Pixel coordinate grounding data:
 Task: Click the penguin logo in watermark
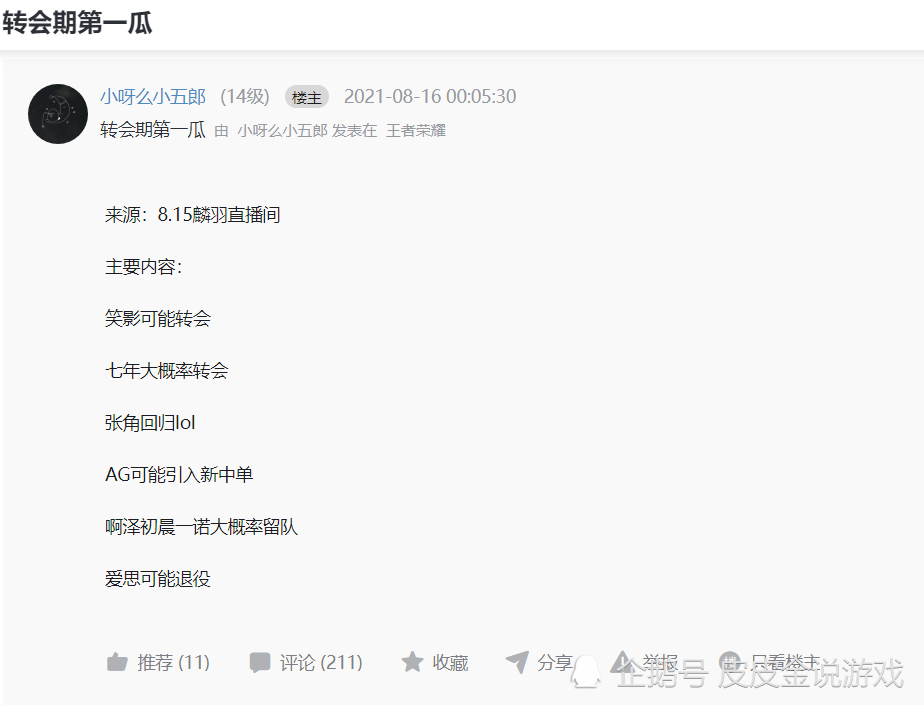point(586,672)
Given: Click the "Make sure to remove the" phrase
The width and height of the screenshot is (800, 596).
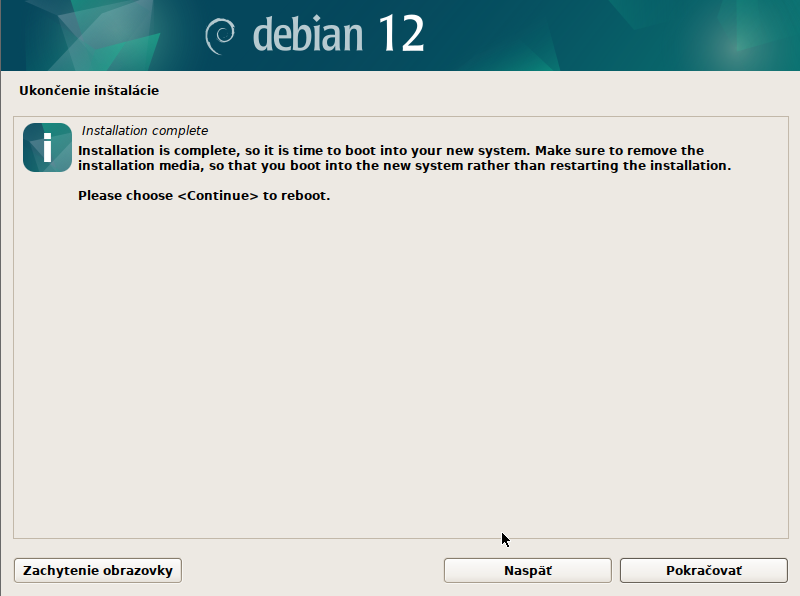Looking at the screenshot, I should pyautogui.click(x=620, y=150).
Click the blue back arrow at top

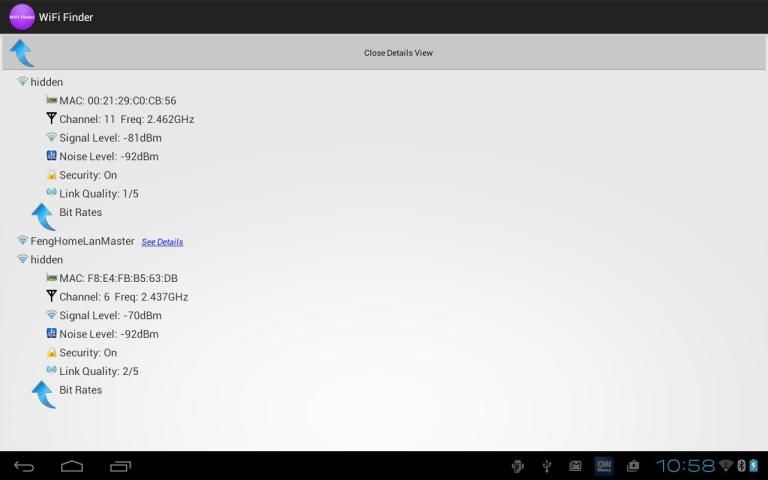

### Task instructions
Find the line containing "The width and" in the records above, then copy it and every line after it exactly, through the last one, without any pictures.

### Response below
The width and height of the screenshot is (800, 596).
Looking at the screenshot, I should pyautogui.click(x=620, y=150).
Click the blue back arrow at top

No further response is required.